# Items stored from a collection
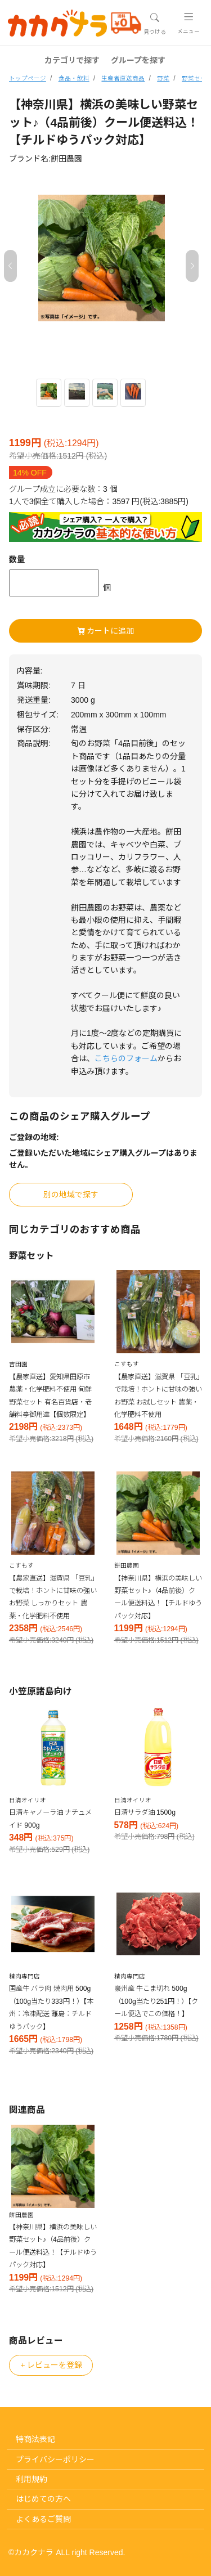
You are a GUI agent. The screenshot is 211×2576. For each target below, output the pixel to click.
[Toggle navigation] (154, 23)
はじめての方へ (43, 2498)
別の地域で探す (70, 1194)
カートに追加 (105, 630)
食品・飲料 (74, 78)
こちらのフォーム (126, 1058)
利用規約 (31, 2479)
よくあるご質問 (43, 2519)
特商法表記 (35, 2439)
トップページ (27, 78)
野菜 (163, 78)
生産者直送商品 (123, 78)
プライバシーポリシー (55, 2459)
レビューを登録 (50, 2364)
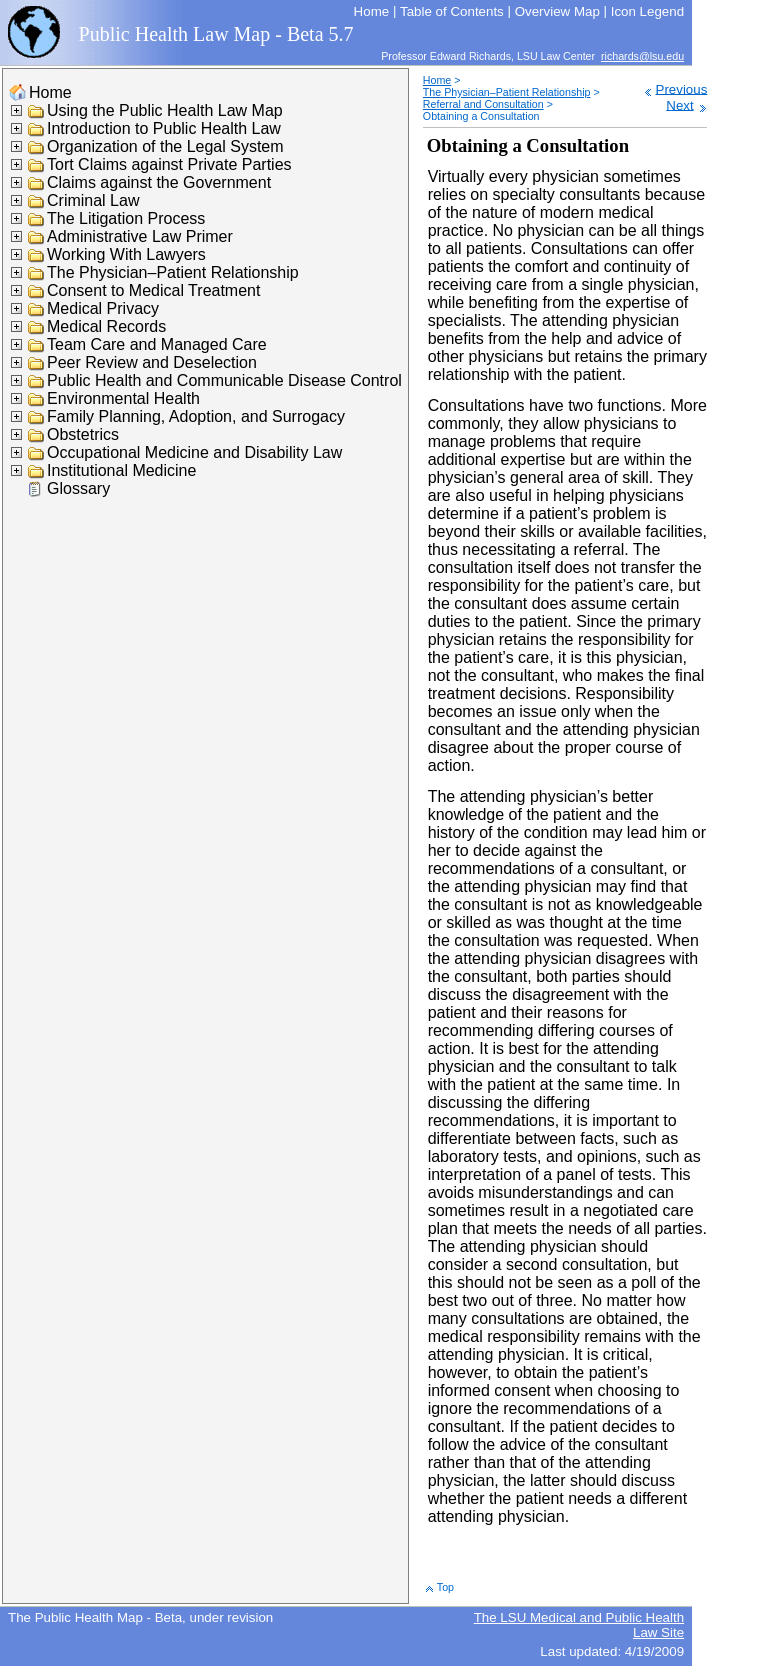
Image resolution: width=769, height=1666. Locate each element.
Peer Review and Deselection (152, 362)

# AIM
Retype the entries from the line containing "こちらのフォーム (126, 1058)" through the end of the entries, leaving the pictures out.

# TASK RESULT
こちらのフォーム (126, 1058)
利用規約 (31, 2479)
よくあるご質問 (43, 2519)
特商法表記 (35, 2439)
トップページ (27, 78)
野菜 (163, 78)
生産者直送商品 (123, 78)
プライバシーポリシー (55, 2459)
レビューを登録 (50, 2364)
Image resolution: width=769, height=1666. Locate each element.
Peer Review and Deselection (152, 362)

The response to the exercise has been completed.